Well, you could call Congress, and you could also protest the end of net neutrality. You should emphasize that the FCC cannot, because of what Obama ensured in making it a utility, erase net neutrality unless, according to the law, they find that net neutrality is illegal. It cannot be overturned unless it is determined to be unconstitutional. Therefore, we need to remind our government of that.
Also, in order to ensure that your own content is not slowed down, you should immediate append your website with an e-commerce component. That could be as simple as including a link to a place where you sell a product. You could also enable advertising if you have enough viewers, and if not, create your own advertisements, but you’ll have to make sure they link to an e-commerce site like Amazon, Etsy, or others, in order to tell the government that they could earn sales tax as long as they don’t slow down your site. The ISPs won’t be able to slow you down if the government says you can’t slow down revenue-generating sites. Any roll back of any regulation, just like everything else, will be nuanced and have many exceptions, and I think this will be one of them. Many blog platforms have a commerce functionality now. Just open the help window and chat with the helpdesk if you’re having trouble setting it up.
Finally, tell your Congressman all the ways you use the Internet, how many times you used it to look up facts for a job interview or a project at school, how you paid for things you couldn’t find at the store, how you learned crucial information before traveling to a country with a shaky tourism record, and how you stayed informed about what’s going on in your town, in D.C., and around the world because you had unfiltered, equal access to information.
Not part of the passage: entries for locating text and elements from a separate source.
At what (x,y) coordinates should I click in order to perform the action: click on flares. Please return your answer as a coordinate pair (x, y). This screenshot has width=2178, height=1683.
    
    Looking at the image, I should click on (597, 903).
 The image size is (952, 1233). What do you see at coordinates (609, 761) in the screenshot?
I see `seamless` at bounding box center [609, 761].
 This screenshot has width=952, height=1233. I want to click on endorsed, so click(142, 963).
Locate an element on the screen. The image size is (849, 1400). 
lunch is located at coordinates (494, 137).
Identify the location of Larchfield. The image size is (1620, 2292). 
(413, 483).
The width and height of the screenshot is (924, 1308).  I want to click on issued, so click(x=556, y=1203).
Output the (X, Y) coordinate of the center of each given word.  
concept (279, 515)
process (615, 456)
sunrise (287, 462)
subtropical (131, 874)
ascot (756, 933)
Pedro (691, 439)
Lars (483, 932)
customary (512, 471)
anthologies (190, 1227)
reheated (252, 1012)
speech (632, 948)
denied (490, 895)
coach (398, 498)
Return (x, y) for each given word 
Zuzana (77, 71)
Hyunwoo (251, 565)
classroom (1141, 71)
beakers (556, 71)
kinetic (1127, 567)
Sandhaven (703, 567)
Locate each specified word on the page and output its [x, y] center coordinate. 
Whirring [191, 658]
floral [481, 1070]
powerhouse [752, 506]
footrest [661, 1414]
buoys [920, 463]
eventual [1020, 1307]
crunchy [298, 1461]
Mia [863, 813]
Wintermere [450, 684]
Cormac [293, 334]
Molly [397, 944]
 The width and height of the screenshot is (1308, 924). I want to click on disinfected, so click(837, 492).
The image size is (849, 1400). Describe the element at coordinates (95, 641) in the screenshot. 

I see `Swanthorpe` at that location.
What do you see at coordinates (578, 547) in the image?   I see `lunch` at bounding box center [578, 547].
Tell them specific information, with references to specific non-revenue-generating web addresses, that led to your decision to elect them. Make sure they know they were elected based on information on these sites.
We have the power to do this. We can make sure the Internet is still a reality for all Americans and all people around the world who want to access websites run here. There are issues regarding international regulations and who should have control over the Internet, and we can make sure our voices are heard there, too, but we need to make sure we don’t censor our own Internet if we’re going to tell the world they shouldn’t censor theirs.